[Data for the task — start]

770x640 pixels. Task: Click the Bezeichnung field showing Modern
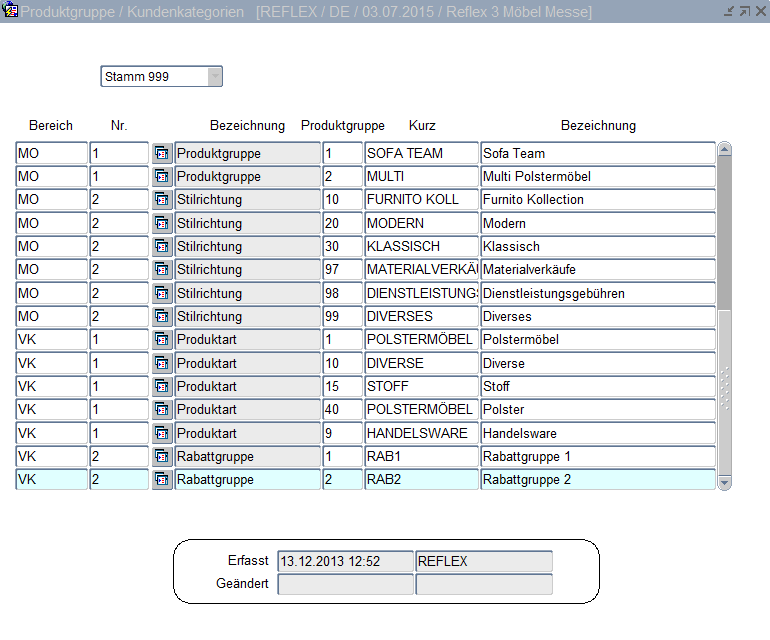pos(597,223)
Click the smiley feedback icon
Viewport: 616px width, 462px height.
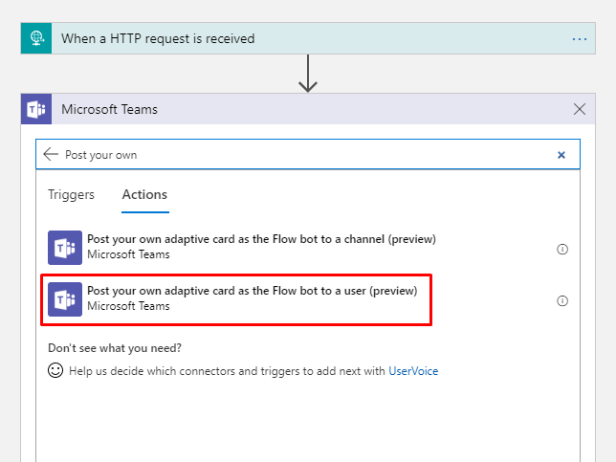(56, 371)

[Data for the task — finish]

● Your objective:
Although the records above contain pictures, output every line exactly and leave the pictures out.

● Answer area:
770x640 pixels. Task: Click the Bezeichnung field showing Modern
pos(597,223)
Click the smiley feedback icon
Viewport: 616px width, 462px height.
(56, 371)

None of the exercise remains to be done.